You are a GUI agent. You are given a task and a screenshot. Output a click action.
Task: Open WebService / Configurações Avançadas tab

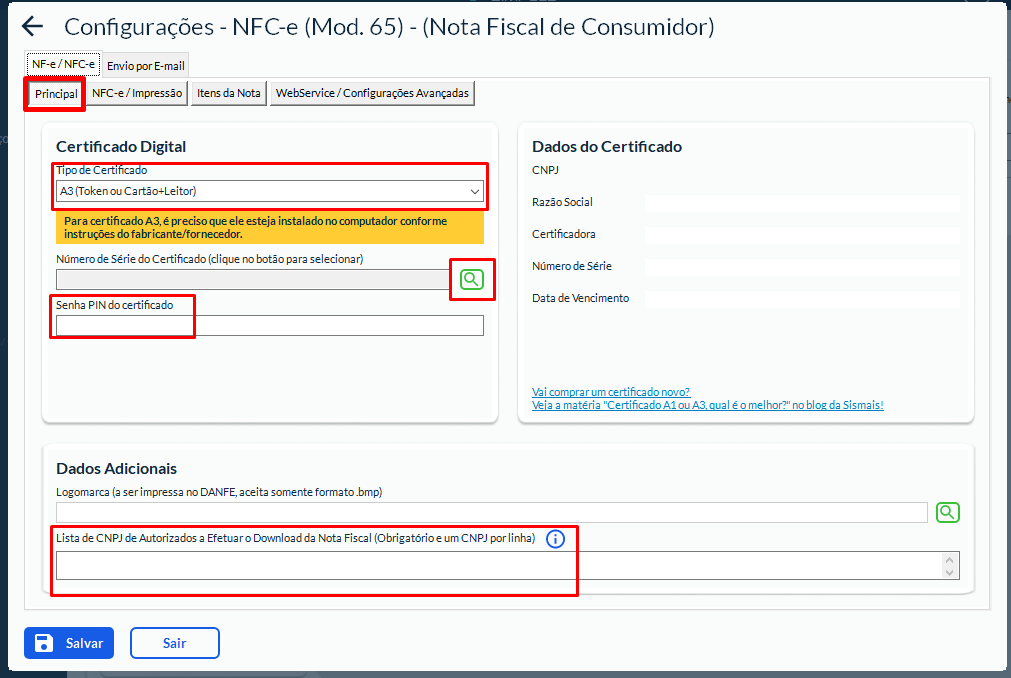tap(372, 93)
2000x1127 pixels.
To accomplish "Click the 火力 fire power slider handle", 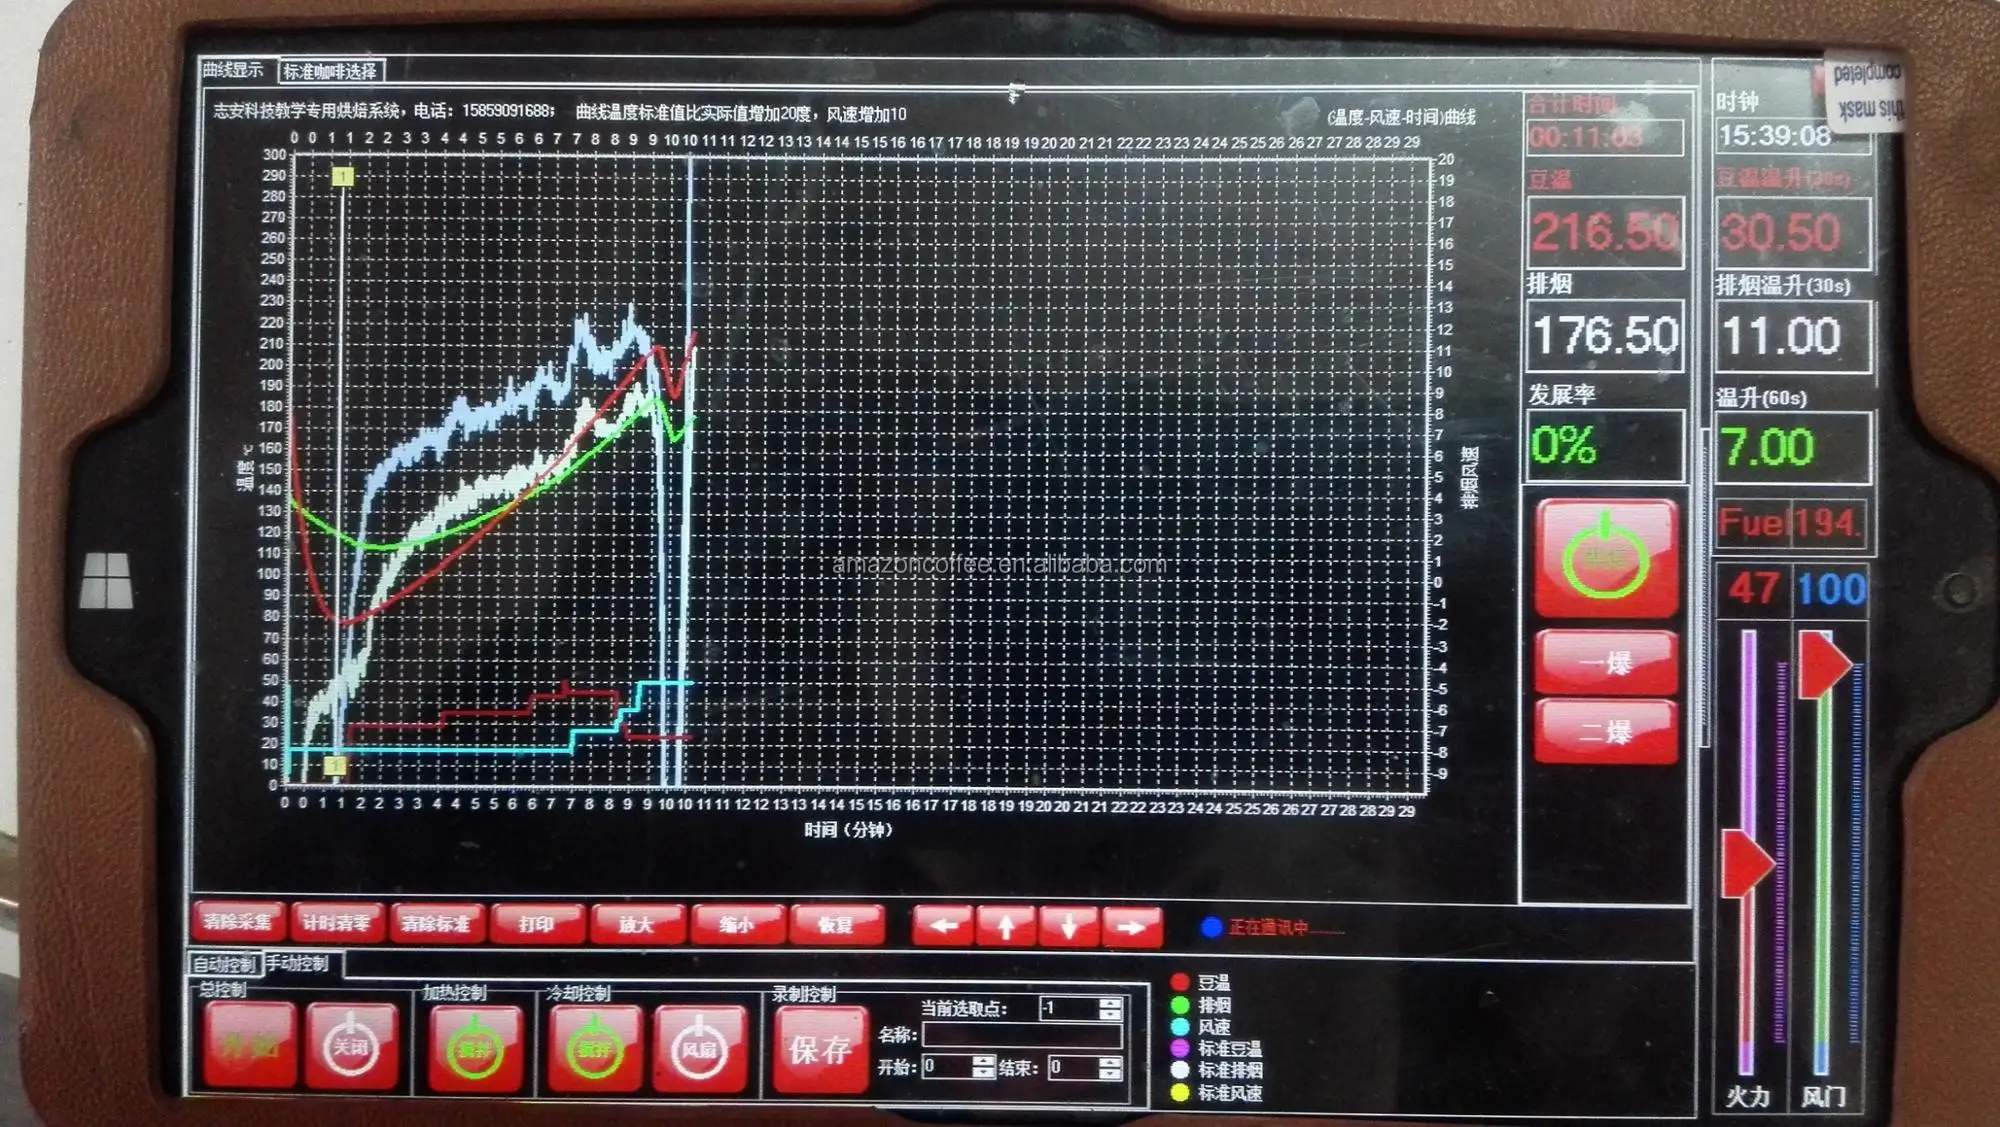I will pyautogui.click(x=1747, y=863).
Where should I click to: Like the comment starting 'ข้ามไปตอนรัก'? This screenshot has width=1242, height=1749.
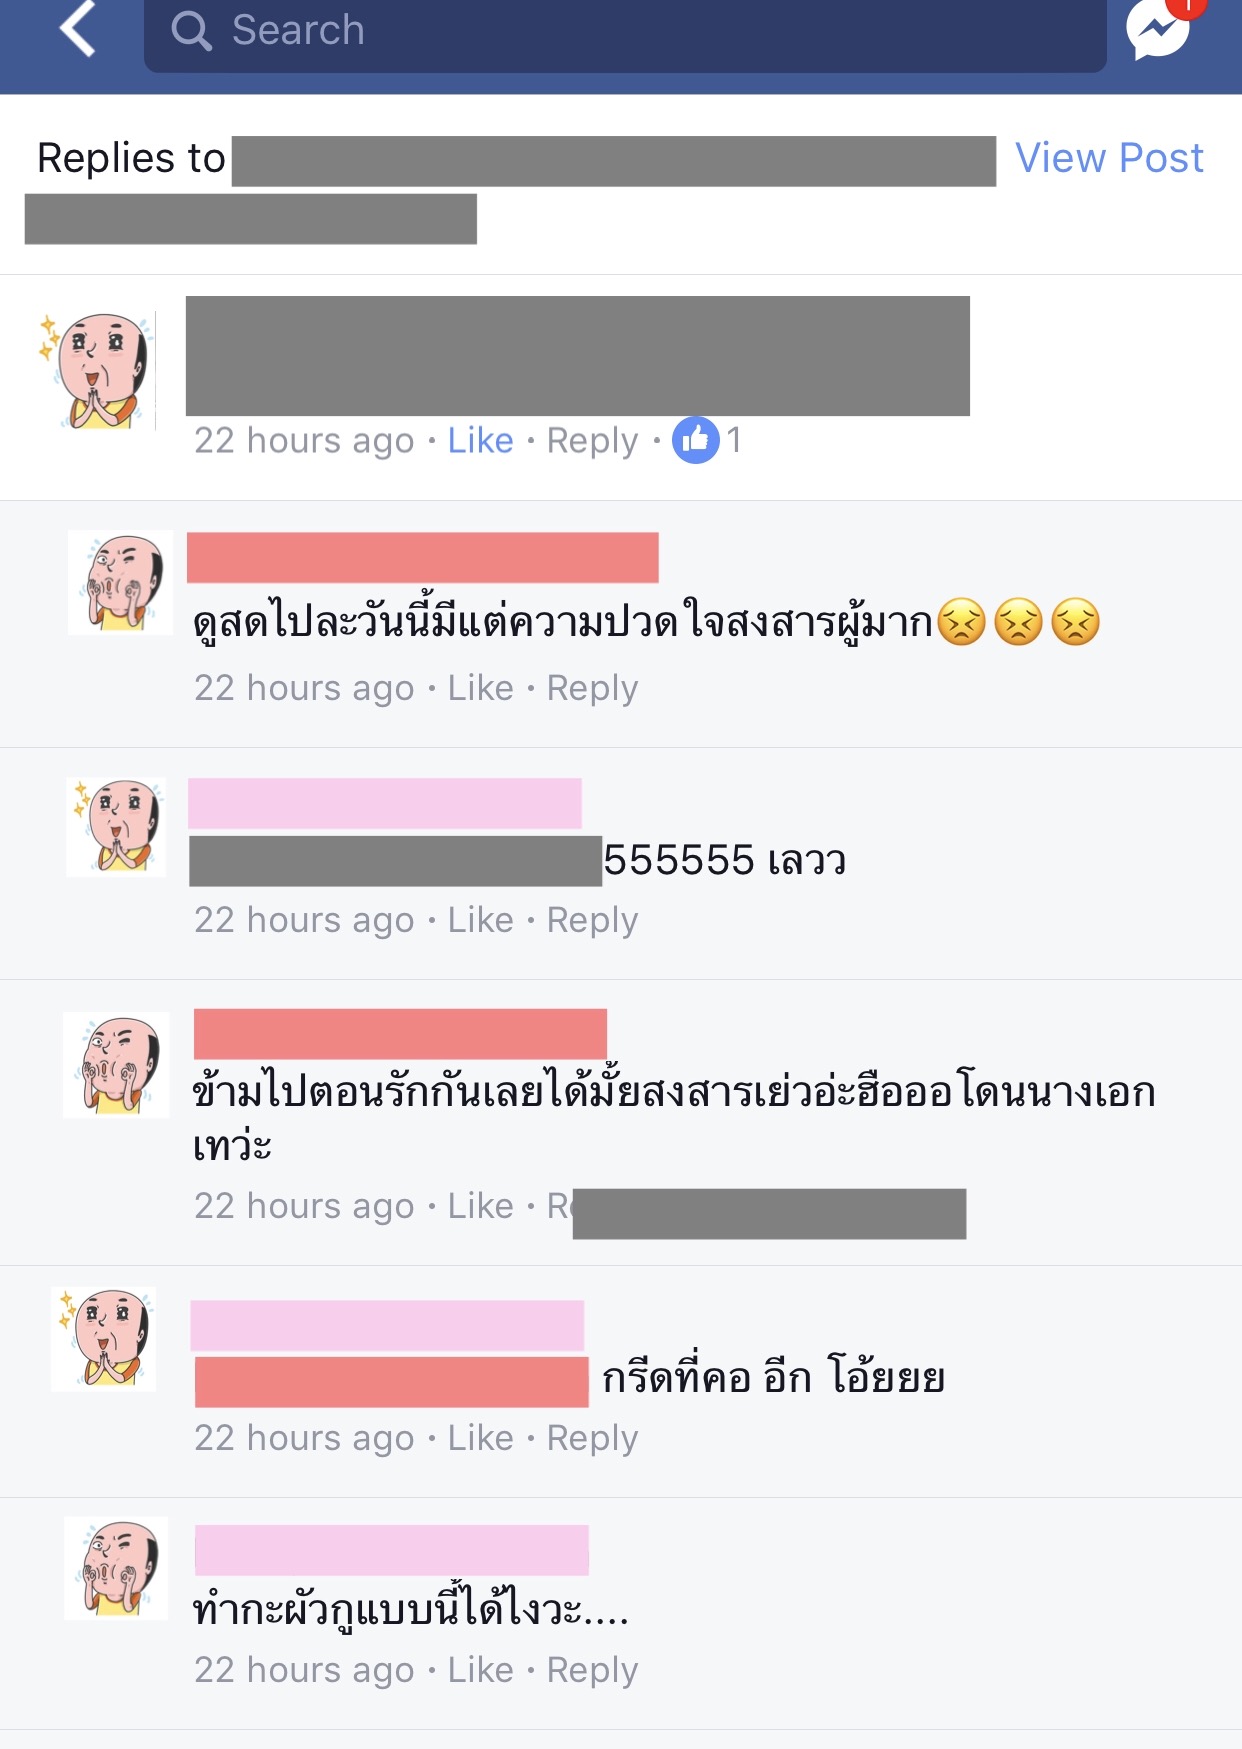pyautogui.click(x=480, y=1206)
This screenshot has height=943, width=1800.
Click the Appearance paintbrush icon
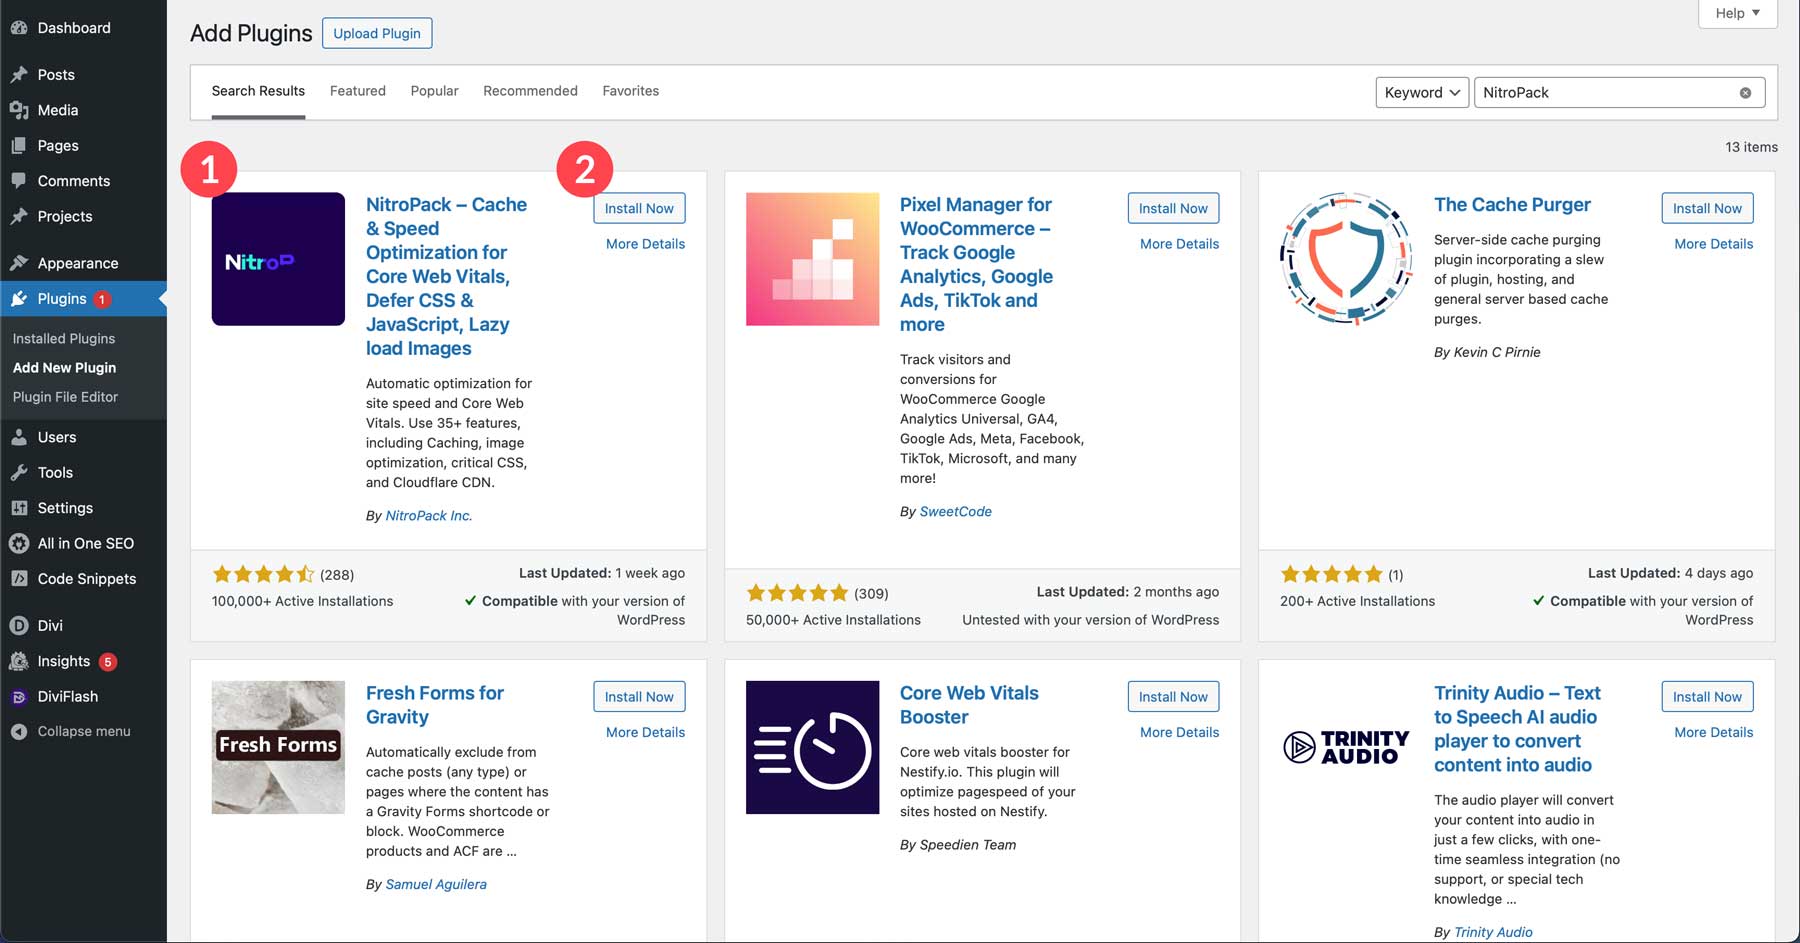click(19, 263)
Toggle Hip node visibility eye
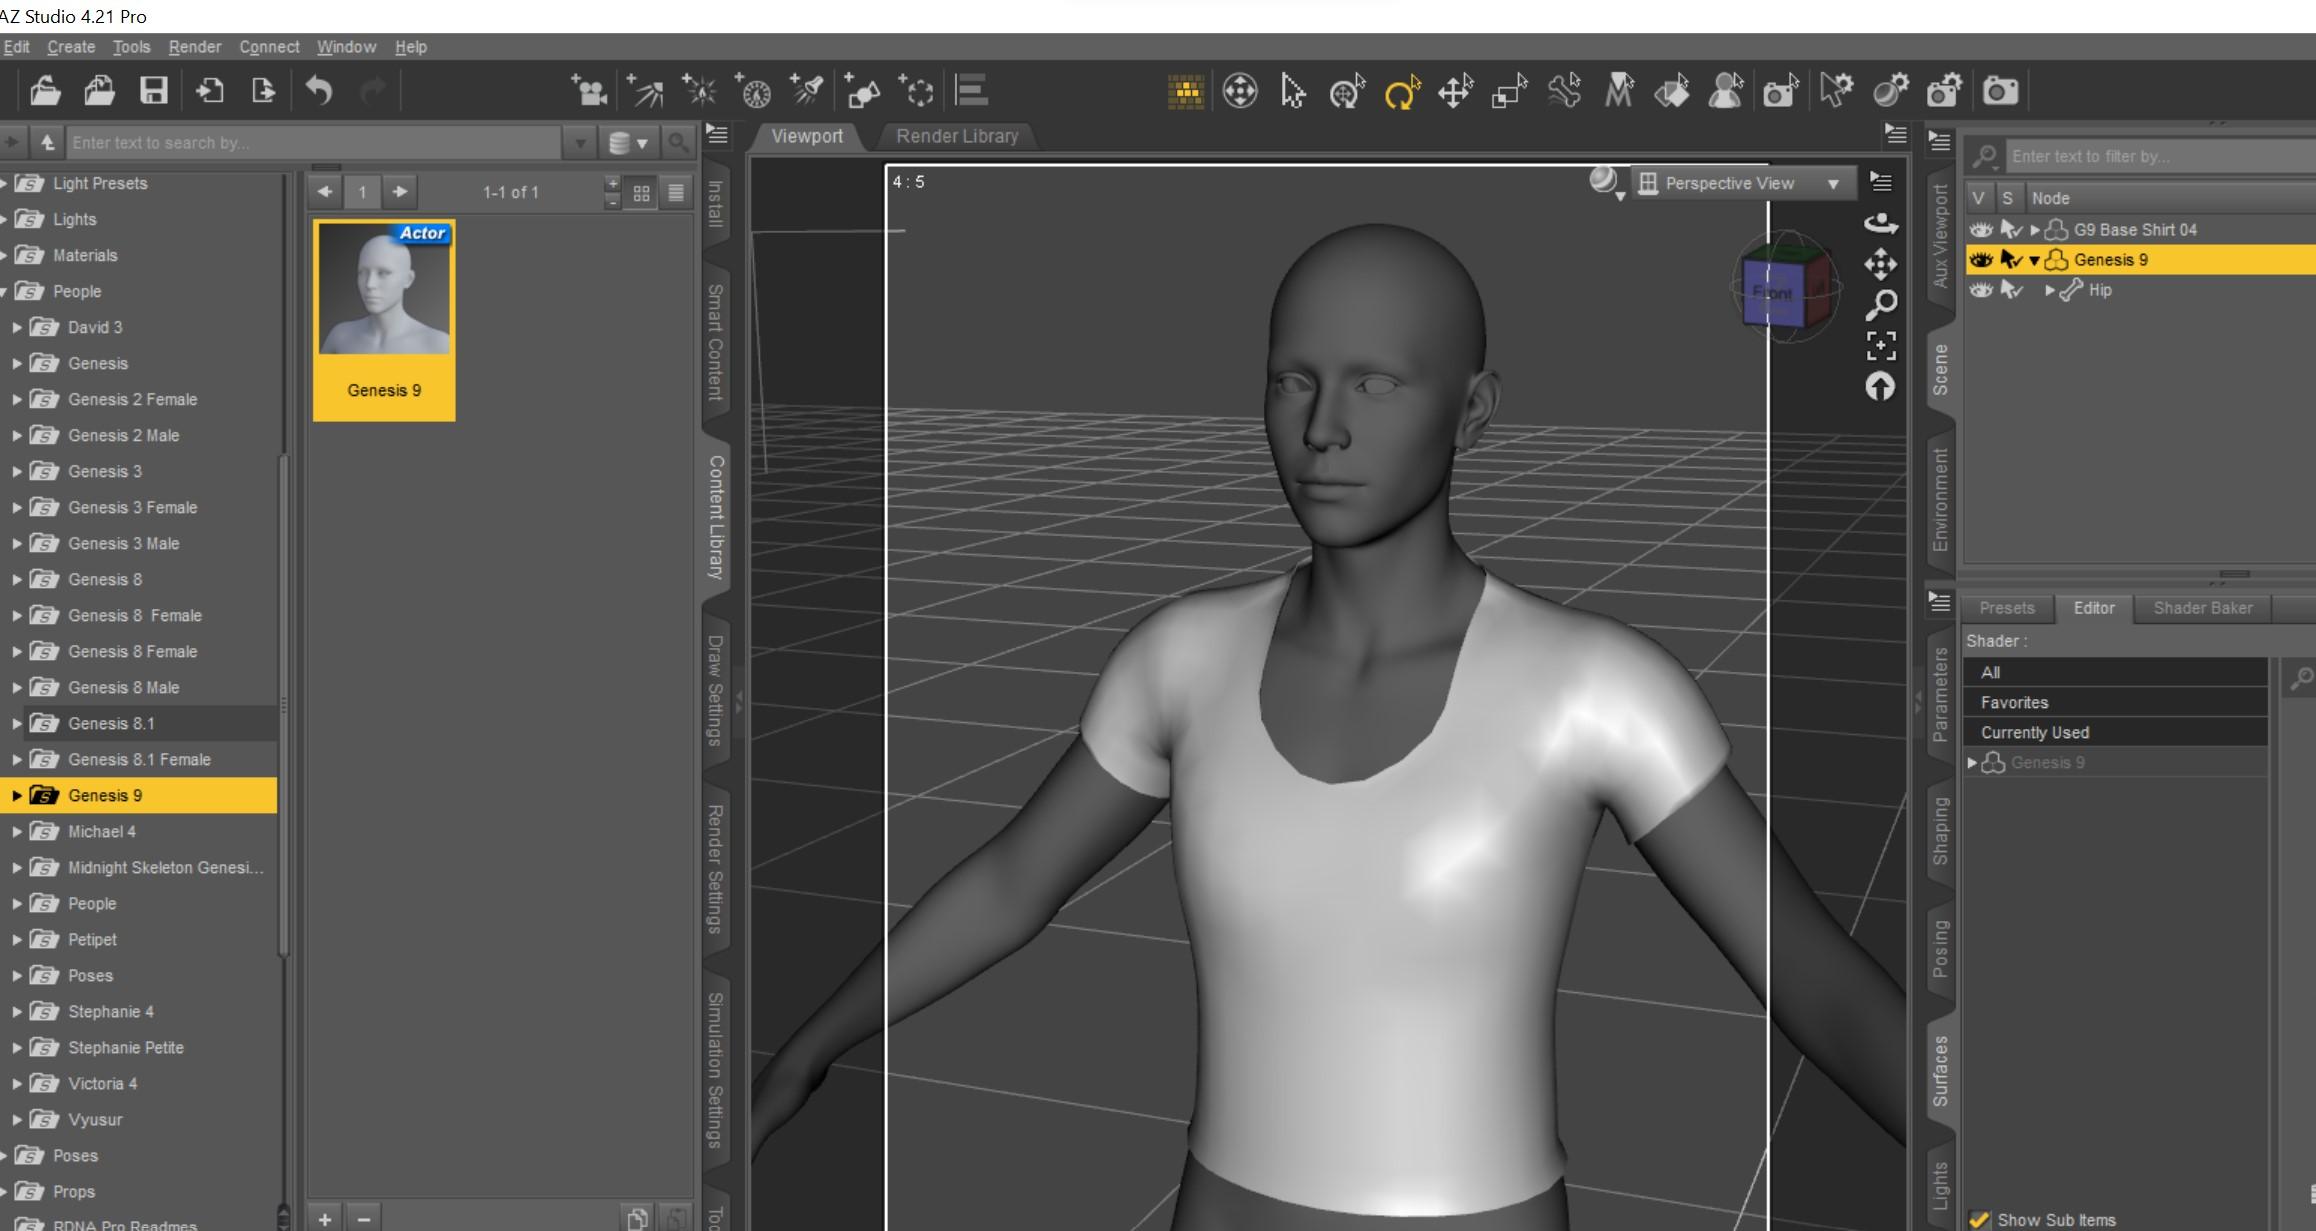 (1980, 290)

+ + + +

*What to work on*
Count the lines in the rows above that contain the string "height", treating uppercase and lowercase as different. Give only the number.

*Solution to this problem*
2